* **Source document**
Congress returned to the restored Capitol in December 1819, just in time to confront the deeply contentious question of whether slavery would be permitted in newly admitted states. The Missouri Compromise of 1820 confirmed the informal system of admitting new states in pairs comprising a slave state and a free state. This measure transformed the Senate, with its equal number of slave and free states, from a relatively quiet subsidiary of the House of Representatives to the principal forum for debating the nation's most important issue—the extent to which slavery would be permitted in its western regions. By the early 1820s, the Senate was on its way to earning its reputation as "the world's greatest deliberative body." This change soon became evident in the Senate's administrative and financial operations.

In 1823 and 1824, the Senate took several significant steps to tighten the secretary's accountability for these operations. From the earliest days, the secretary served at the pleasure of the vice president, who appointed him. Samuel Otis owed his position and political support to John Adams. While Otis's critics became more visible after Adams moved from the scene in 1801, he skillfully managed to survive their complaints. Charles Cutts lost his apparent patron when Vice President Elbridge Gerry died just six weeks after the Secretary's election. Problems did not become evident, however, until the Senate returned to its refurbished Capitol quarters and was no longer as distracted from basic housekeeping matters.

* **Supplied data**
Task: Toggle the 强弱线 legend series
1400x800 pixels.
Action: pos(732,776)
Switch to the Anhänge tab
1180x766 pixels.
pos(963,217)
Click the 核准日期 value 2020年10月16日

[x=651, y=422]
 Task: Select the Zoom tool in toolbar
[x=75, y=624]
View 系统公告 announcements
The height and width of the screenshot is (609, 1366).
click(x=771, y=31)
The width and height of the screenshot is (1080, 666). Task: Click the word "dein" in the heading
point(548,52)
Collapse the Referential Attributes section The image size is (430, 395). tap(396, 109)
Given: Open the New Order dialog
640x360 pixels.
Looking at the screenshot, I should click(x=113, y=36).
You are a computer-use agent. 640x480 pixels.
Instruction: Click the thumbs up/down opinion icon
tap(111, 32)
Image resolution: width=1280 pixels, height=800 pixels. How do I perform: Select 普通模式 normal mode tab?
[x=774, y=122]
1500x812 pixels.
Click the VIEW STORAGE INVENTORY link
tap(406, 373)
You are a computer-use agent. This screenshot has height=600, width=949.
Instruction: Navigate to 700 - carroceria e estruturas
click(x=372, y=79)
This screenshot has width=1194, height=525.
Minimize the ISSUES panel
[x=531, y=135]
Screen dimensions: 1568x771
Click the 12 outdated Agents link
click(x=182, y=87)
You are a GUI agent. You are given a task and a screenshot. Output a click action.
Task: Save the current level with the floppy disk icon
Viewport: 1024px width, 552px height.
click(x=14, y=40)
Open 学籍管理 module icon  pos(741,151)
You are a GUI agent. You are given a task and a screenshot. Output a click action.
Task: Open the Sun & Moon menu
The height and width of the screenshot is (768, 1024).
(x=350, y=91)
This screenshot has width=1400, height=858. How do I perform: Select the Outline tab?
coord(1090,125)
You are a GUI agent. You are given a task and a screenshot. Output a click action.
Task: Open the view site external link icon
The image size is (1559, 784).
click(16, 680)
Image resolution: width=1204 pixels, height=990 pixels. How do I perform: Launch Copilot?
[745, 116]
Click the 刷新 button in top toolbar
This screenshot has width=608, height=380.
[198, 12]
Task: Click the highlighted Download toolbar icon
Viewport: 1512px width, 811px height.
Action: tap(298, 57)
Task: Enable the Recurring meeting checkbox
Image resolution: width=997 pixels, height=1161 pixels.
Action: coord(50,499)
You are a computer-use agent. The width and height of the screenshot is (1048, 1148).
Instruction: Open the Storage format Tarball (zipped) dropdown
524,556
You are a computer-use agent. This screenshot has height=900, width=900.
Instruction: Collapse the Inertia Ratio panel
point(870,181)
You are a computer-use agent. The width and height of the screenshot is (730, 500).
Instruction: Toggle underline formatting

* **What to work on**
Rewrite the Senate passage from "In 1823 and" up to and including "basic housekeeping matters.", swapping "six weeks" for "eight weeks". The entries have nothing to do with the Senate passage.

* **Written solution**
In 1823 and 1824, the Senate took several significant steps to tighten the secretary's accountability for these operations. From the earliest days, the secretary served at the pleasure of the vice president, who appointed him. Samuel Otis owed his position and political support to John Adams. While Otis's critics became more visible after Adams moved from the scene in 1801, he skillfully managed to survive their complaints. Charles Cutts lost his apparent patron when Vice President Elbridge Gerry died just eight weeks after the Secretary's election. Problems did not become evident, however, until the Senate returned to its refurbished Capitol quarters and was no longer as distracted from basic housekeeping matters.